Paris: La Hune, November 1992
33.5 x 24 x 5.5cm, one part archival box with pasted on title label, content of eight folders containing original & reproduced photographs, maps, sketches, photographs, transcripts, and documents relating to the occupants of a destroyed house (bombed by the Allies on 3 February 1945 which killed most of the residents).
For an exhibition in Berlin entitled "Die Endlichkeit der Freiheit", Boltanski initially placed "a series of 12 black and white plaques each mounted on the facing walls, storey by storey, indicating the family name, profession, and period of residency of each tenant who had lived in the bombed out apartments."
At the same time in East Berlin, Boltanski exhibited a series of vitrines with archival documentation of the various families and the building (the research here should be credited to art student, Christiane Büchner and Andreas Fischer). Interestingly during the research Boltanski and his assistants discovered that prior to 1942, many of this obliterated building's inhabitants had been Jews, until they were evicted, and deported to concentration camps.
The folders have around 150 photographs, photocopies, offset and stencil reproductions, postcards, maps, and other facsimile items - the eight folders are:
Folder 1: La Maison Manquante/The Missing House 15, Grosse-Hamburger-Strasse, Sept. 1990. A text in French faces an original colour photograph of the installation with tissue guard.

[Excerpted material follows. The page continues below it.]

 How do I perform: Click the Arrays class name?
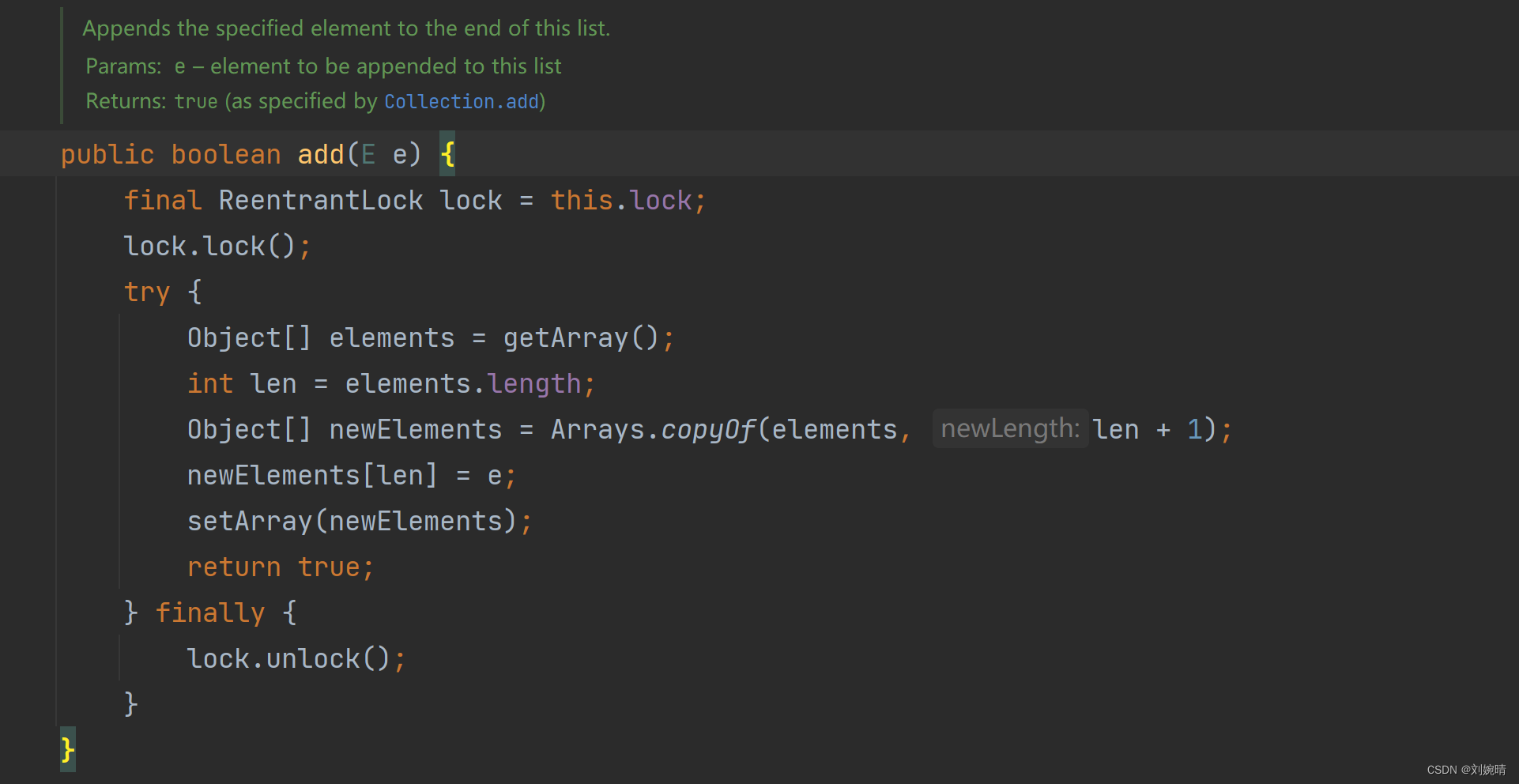coord(597,430)
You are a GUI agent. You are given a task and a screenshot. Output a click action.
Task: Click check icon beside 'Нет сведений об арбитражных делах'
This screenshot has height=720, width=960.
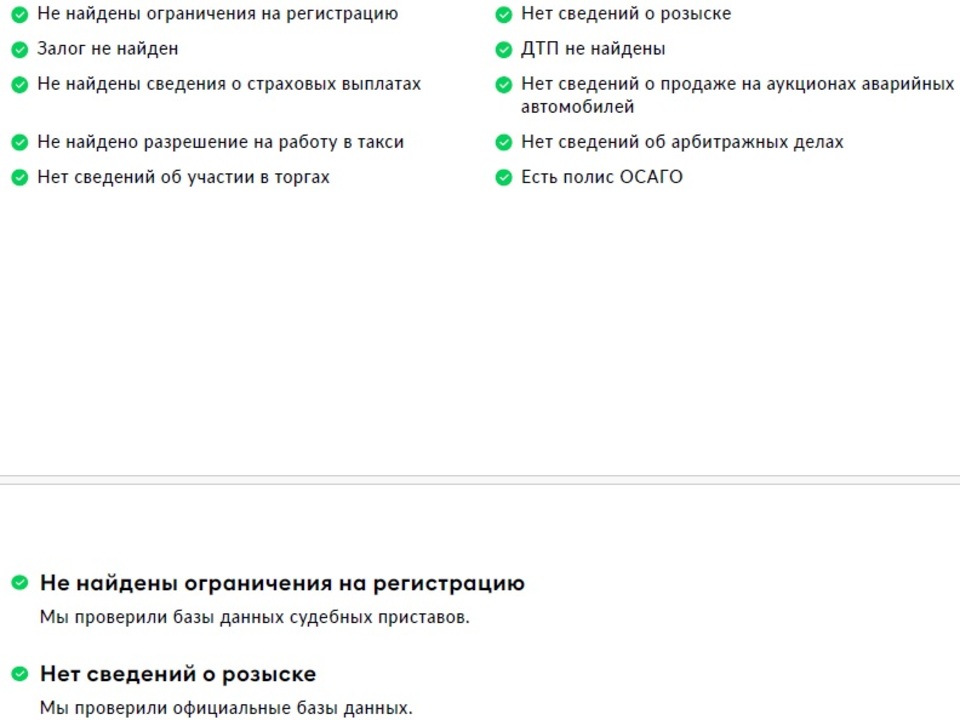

Folder 2: Autour de la Maison Manquante
Folder 3: Ceux Qui Vivaient au 15, Grosse-Hamburger-Strasse, de 1930 à 1945
Folder 4: Madame Kalies
Folder 5: Kurt Porteset
Folder 6: Monsieur Schnapp
Folder 7: Le 3 Février 1945
Folder 8: Le Cahier de Quittances
This is one of the most difficult to find of later artist's books by Boltanski and certainly one of his most complex productions, the level of research and the requirement to recreate original documents in high quality reproduction must have taken a lot of effort.
As usual there is no moral commentary on the events or people included in the survey of the building, The fact that some residents were Jews is ignored other than mentioned although readers may feel some irony present here. The bomb was neutral in its effect - devastating but uncaring of past history or status. It is a simple record of what happened - and an imperfect record as all historical reconstitution must be
This is one of 100 signed and numbered copies (aside from 20 HC copies) on a label on the inside front cover of the archival box and is in VG+ condition, complete although the two original thick rubber bands that close the folder are missing. A wonderful production.